[[ SOURCE MATERIAL, beginning ]]

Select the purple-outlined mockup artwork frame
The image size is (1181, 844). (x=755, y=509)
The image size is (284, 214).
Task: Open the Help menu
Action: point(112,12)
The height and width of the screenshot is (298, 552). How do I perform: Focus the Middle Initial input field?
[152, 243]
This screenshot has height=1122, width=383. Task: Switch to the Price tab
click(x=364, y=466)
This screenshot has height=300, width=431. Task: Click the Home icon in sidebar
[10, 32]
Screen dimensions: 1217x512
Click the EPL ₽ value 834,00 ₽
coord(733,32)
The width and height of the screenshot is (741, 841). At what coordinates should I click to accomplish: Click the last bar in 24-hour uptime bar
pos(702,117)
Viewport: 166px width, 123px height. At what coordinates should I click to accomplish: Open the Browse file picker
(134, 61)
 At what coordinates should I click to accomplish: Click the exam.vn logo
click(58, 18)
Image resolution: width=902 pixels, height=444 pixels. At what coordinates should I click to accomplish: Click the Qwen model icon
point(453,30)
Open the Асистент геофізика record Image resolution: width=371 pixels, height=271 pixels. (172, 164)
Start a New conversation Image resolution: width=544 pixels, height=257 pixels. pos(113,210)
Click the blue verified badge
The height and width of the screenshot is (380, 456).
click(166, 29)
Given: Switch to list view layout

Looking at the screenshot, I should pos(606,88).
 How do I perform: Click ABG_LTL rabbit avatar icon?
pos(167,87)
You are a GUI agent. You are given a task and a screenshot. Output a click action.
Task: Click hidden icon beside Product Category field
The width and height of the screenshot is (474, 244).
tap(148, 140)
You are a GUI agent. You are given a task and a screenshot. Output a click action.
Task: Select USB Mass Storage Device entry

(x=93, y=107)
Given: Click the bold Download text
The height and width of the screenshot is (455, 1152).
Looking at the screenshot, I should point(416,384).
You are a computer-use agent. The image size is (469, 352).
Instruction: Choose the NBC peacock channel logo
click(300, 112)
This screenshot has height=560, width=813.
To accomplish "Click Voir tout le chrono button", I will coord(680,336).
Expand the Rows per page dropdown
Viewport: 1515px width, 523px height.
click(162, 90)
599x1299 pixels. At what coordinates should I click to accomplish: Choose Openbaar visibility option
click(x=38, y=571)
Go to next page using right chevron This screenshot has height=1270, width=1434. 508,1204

[[ SOURCE MATERIAL, end ]]

• WHAT TO DO: Please repeat the entries above exactly as they read.

• WRITTEN RESPONSE:
Select the purple-outlined mockup artwork frame
The image size is (1181, 844). (x=755, y=509)
The image size is (284, 214).
Task: Open the Help menu
Action: point(112,12)
The height and width of the screenshot is (298, 552). How do I perform: Focus the Middle Initial input field?
[152, 243]
This screenshot has height=1122, width=383. Task: Switch to the Price tab
click(x=364, y=466)
This screenshot has height=300, width=431. Task: Click the Home icon in sidebar
[10, 32]
Screen dimensions: 1217x512
Click the EPL ₽ value 834,00 ₽
coord(733,32)
The width and height of the screenshot is (741, 841). At what coordinates should I click to accomplish: Click the last bar in 24-hour uptime bar
pos(702,117)
Viewport: 166px width, 123px height. At what coordinates should I click to accomplish: Open the Browse file picker
(134, 61)
 At what coordinates should I click to accomplish: Click the exam.vn logo
click(58, 18)
Image resolution: width=902 pixels, height=444 pixels. At what coordinates should I click to accomplish: Click the Qwen model icon
point(453,30)
Open the Асистент геофізика record Image resolution: width=371 pixels, height=271 pixels. (172, 164)
Start a New conversation Image resolution: width=544 pixels, height=257 pixels. pos(113,210)
Click the blue verified badge
The height and width of the screenshot is (380, 456).
click(166, 29)
Given: Switch to list view layout

Looking at the screenshot, I should pos(606,88).
 How do I perform: Click ABG_LTL rabbit avatar icon?
pos(167,87)
You are a GUI agent. You are given a task and a screenshot. Output a click action.
Task: Click hidden icon beside Product Category field
The width and height of the screenshot is (474, 244).
tap(148, 140)
You are a GUI agent. You are given a task and a screenshot. Output a click action.
Task: Select USB Mass Storage Device entry

(x=93, y=107)
Given: Click the bold Download text
The height and width of the screenshot is (455, 1152).
Looking at the screenshot, I should point(416,384).
You are a computer-use agent. The image size is (469, 352).
Instruction: Choose the NBC peacock channel logo
click(300, 112)
This screenshot has height=560, width=813.
To accomplish "Click Voir tout le chrono button", I will coord(680,336).
Expand the Rows per page dropdown
Viewport: 1515px width, 523px height.
click(162, 90)
599x1299 pixels. At what coordinates should I click to accomplish: Choose Openbaar visibility option
click(x=38, y=571)
Go to next page using right chevron This screenshot has height=1270, width=1434. 508,1204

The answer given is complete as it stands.